Added Peter Beerel, Min Family Challenge director: “This gives engineers who want to make a societal impact the tools and know-how to make that a reality.”

The Min Family Challenge launched in October 2015 with a generous gift from Bryan Min, B.S. ISE ’86 and a member of the USC Viterbi Board of Councilors, and his family: Julie Min, a UCLA alumna, who worked on Capitol Hill on the U.S. Senate Ethics Committee before raising their two children; their son Brandon, a USC Viterbi student in industrial systems engineering; and daughter Brittany, a USC freshman who hopes to major in engineering and music.

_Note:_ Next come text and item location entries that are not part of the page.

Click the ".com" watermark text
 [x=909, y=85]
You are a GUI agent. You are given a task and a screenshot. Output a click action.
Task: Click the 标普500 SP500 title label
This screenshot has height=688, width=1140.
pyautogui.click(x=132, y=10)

FlexSpecs, a startup that plans to produce inexpensive glasses with adjustable lenses that require no prescription, won the inaugural Min Family Challenge. Byran Min said he and his family were “blown away by the quality of the teams, which were way beyond our imagination.”

The Mins have long legacy of philanthropy to USC and beyond. In 2000, the family established the ESSential Foundation, which funds military support organizations, caregivers of wounded soldiers, international micro-finance, Christian and educational organizations as well as community programs that support troubled youth. The Mins have also supported fellowships at the university.

“We want to help the underserved and those less fortunate than us,” Julie Min said.